Chapnews – Ekonomi – PT Bank Tabungan Negara (Persero) Tbk (BTN) secara resmi menancapkan komitmennya terhadap keberlanjutan dengan mengintegrasikan prinsip Environmental, Social, and Governance (ESG) ke dalam setiap lini strategi dan operasional bisnis perbankan mereka. Langkah ini menandai pergeseran signifikan, di mana aspek lingkungan, sosial, dan tata kelola perusahaan kini menjadi fondasi utama dalam setiap keputusan pengembangan bisnis bank pelat merah tersebut.
Setiyo Wibowo, Direktur Risk Management BTN, menegaskan bahwa adopsi ESG bukan sekadar formalitas, melainkan bagian integral dari strategi jangka panjang perseroan. "Ini bukan hanya sekadar konservasi. Secara strategi besar, ini merupakan salah satu pilar penting dalam visi dan misi kami, yaitu menjalankan bisnis perbankan yang bertanggung jawab kepada masyarakat dan lingkungan," jelas Setiyo pada Sabtu (8/8/2026), seperti dikutip dari chapnews.id.

Komitmen mendalam ini, lanjut Setiyo, telah termaktub secara jelas dalam sebuah peta jalan atau roadmap ESG BTN. Kerangka kerja ini berfungsi sebagai panduan strategis bagi Perseroan untuk memastikan bahwa setiap aspek lingkungan, sosial, dan tata kelola terintegrasi secara menyeluruh ke dalam setiap aktivitas perusahaan, termasuk dalam merumuskan arah pengembangan bisnis di masa mendatang.

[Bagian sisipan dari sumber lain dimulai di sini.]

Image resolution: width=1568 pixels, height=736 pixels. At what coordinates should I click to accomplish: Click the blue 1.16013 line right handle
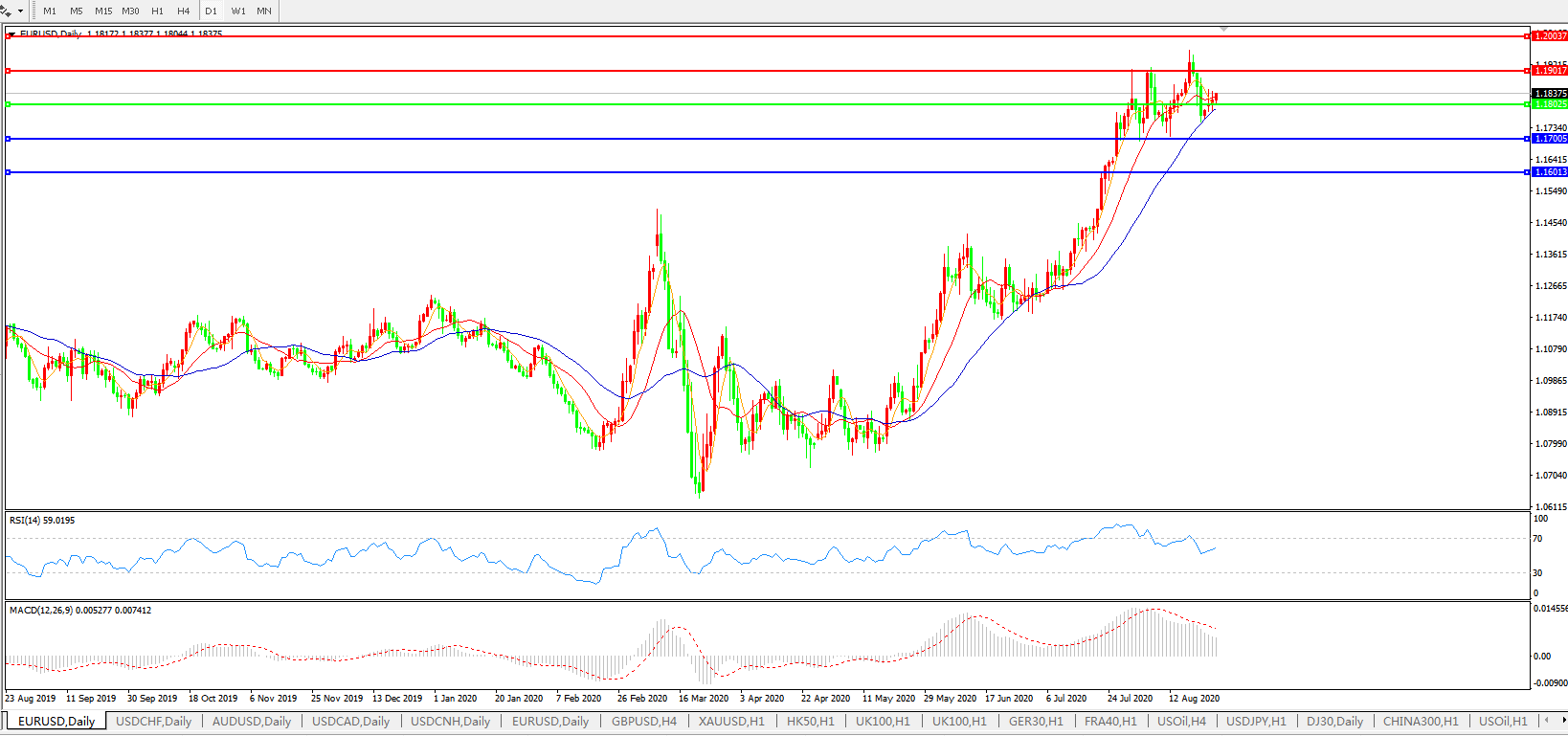click(1527, 172)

Lebih lanjut, Setiyo memaparkan bahwa pertimbangan ESG kini menjadi filter utama dalam setiap keputusan ekspansi bisnis BTN. "Dalam setiap ekspansi bisnis, salah satu aspek yang kami nilai adalah ESG, termasuk bagaimana pengelolaan lingkungannya," ujarnya. Ia menambahkan bahwa implementasi nyata dari komitmen ini dapat dilihat dari berbagai inisiatif, salah satunya adalah kegiatan penanaman mangrove yang menjadi representasi konkret bagaimana BTN menerjemahkan prinsip ESG ke dalam aksi lapangan.